Tras unos años de feliz vivencia con su esposa, y tras su muerte, decide quedarse en la tierra prometida de esa mal llamada libertad de El Idilio, desterrado definitivamente ya de la etnia de los shuar tras cometer un error que se pagaba con la lejanía y el olvido.
En su pequeña cabaña, acondicionada a su edad y mínimas necesidades, vivía y recordaba sus momentos como miembro de la tribu de los shuar, los mal llamados jíbaros. Ahora, era requerido por su Gobierno, siempre a la fuerza, para resolver situaciones límite que había comenzado otro “desdeñoso gringo” por su mala adaptación a la vida en la selva.

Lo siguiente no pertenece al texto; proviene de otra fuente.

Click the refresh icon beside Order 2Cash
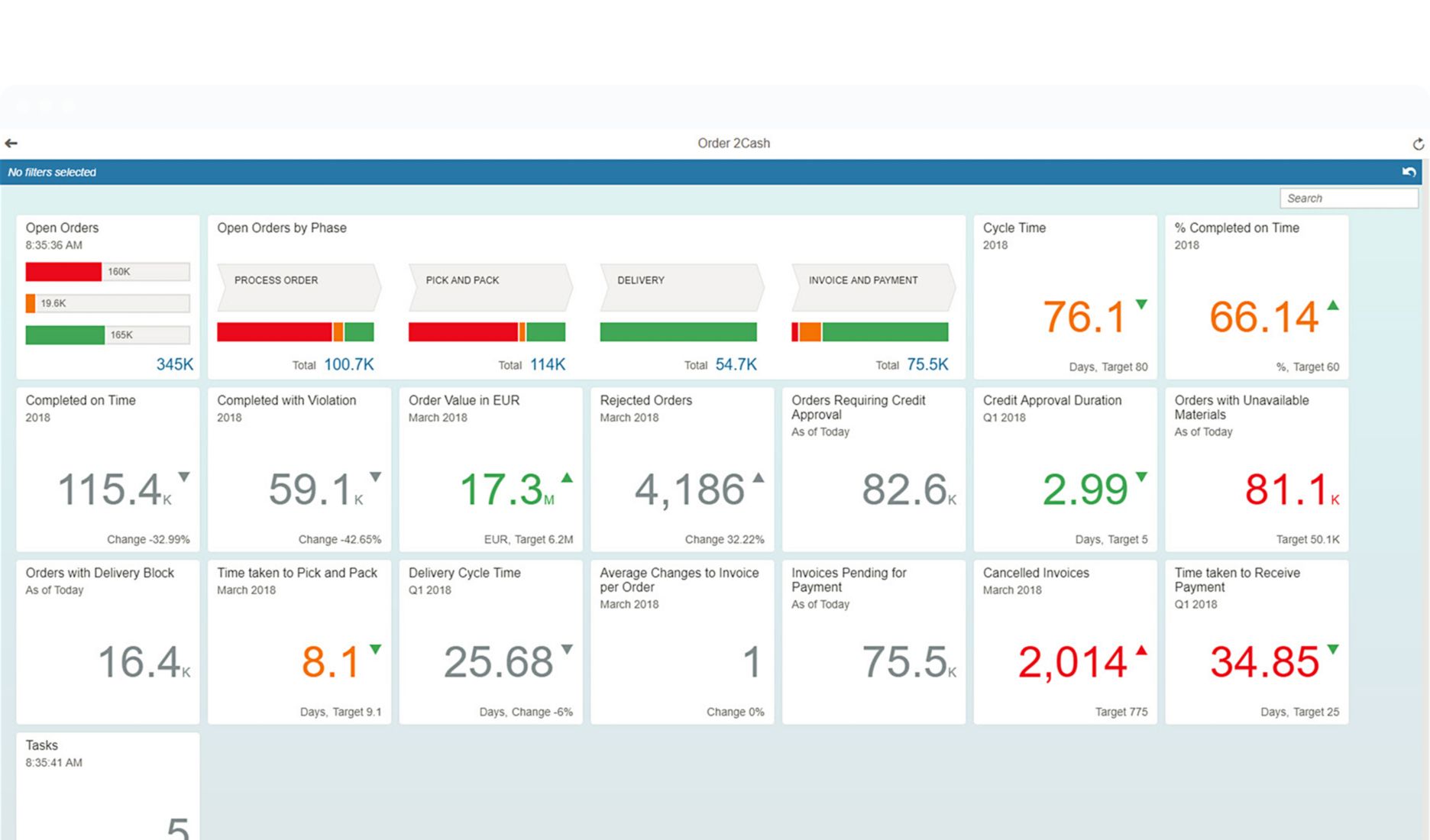The width and height of the screenshot is (1430, 840). click(x=1418, y=144)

Cada uno de los movimientos de Antonio José Bolívar Proaño era una perfecta adecuación de lo que cada hombre debía hacer en el Amazonas para vivir en armonía; hombres que en muchas ocasiones eran capaces de morir para salvarla como en el caso de Chico Mendes.

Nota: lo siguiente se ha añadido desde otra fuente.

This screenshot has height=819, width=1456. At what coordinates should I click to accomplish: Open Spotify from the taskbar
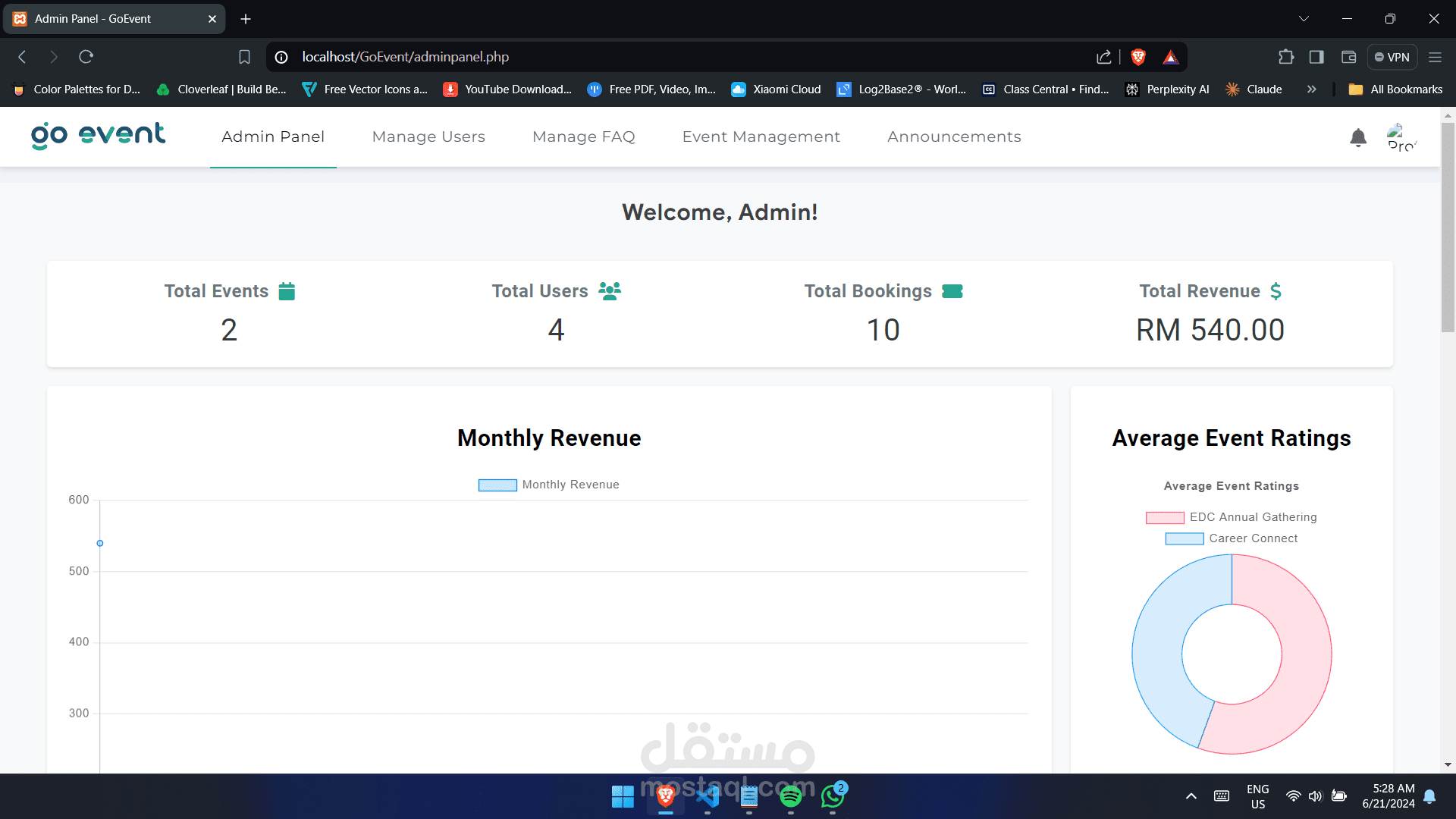(x=790, y=796)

Las dificultades de vivir en la selva también hablaban de la belleza que en ella había, de sus leyes, etc. Su final, como el final de todo ser, se aproximaba y tal vez la última de las correrías selva adentro, enfrentado a un felino que medía su inteligencia y poder con un hombre, Antonio José Bolívar Proaño, en su búsqueda de la venganza por una mala actuación del hombre blanco; una vez más se había abusado de la fuerza al matar a sus cachorros en la época de las primeras lluvias, cuando las hembras iban en busca de comida y dejaban a sus crías a cargo de los machos.